# What is your favorite 50 years of music?



## S P Summers (Dec 23, 2016)

I remember seeing a thread like this ages ago, but it looks like it hasn't been done in a while.

* Consider the following hypothetical scenario: You have to choose a 50 year period in the history of music. The only music you will have available to listen to for the rest of your life, is from that 50 year period...*

It's a difficult choice, isn't it? All of the works you'd have to sacrifice to include those few essential compositions you simply could not live without...

*My answer: 1871-1921*

Starting with 1871, I get to keep *all* of the four Scharwenka PC's, Moszkowski's greatest works, the Rubinstein PC#5, Saint-Saëns' PC#3 and onward; as well as my favorite works from the lesser-known great pianist-composers of that period. I simply could not live without the Medtner PC#1, Op.33 (Published 1921).

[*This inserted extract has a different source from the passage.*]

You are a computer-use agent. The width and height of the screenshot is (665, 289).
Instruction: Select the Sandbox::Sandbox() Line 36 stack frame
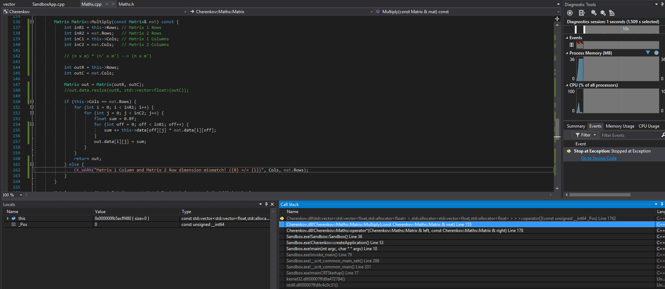click(x=324, y=237)
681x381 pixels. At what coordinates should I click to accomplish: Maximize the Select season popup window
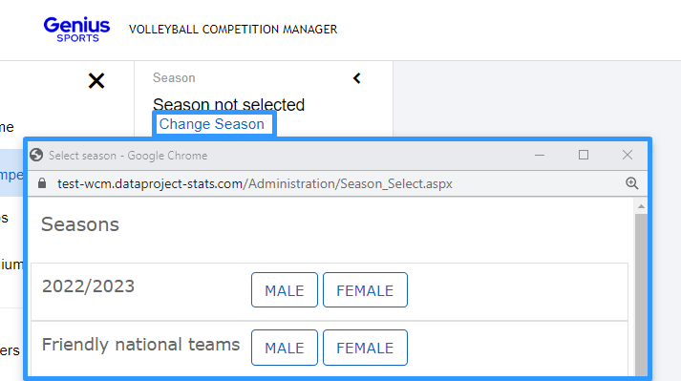point(584,155)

I consider the piano concerti published within that 50 years, collectively; to be the greatest achievement in the history of mankind- both artistically *and* intellectually.

Note: I considered my answer based on years of publication, *not* years of composition. For publication and composition dates, refer to: http://imslp.org/wiki/Category:Composers


----------



## Portamento (Dec 8, 2016)

*1933-83*

Toch's best works, Schmitt's _Symphonie concertante_, and Schnittke up to his 3rd String Quartet. 
(plus many gems inbetween!)


----------



## ST4 (Oct 27, 2016)

Without even a second of hesitation: 1950 - 2000. Amen! :kiss::cheers:


----------



## EddieRUKiddingVarese (Jan 8, 2013)

*My answer: 1900-1950

**After the invention of commercialised music things went down hill quick..............*


----------



## ST4 (Oct 27, 2016)

EddieRUKiddingVarese said:


> *My answer: 1900-1950
> 
> **After the invention of commercialised music things went down hill quick..............*


So..no...no....no Z...Z...Zappa for you??


----------



## Bettina (Sep 29, 2016)

1804-1854. Beethoven's middle and late periods, all of Schubert, Chopin, Mendelssohn and Schumann, and many of my favorite works by Liszt including his Transcendental Etudes and B Minor sonata.


----------



## isorhythm (Jan 2, 2015)

This is not very well thought out but I'm gonna say tie between 1560-1610 (Tallis's Lamentations through Monteverdi's Vespers) and 1937-1987 (_Lulu_ through Ligeti's first book of etudes).

The very sad thing here is no Bach.


----------



## EddieRUKiddingVarese (Jan 8, 2013)

ST4 said:


> So..no...no....no Z...Z...Zappa for you??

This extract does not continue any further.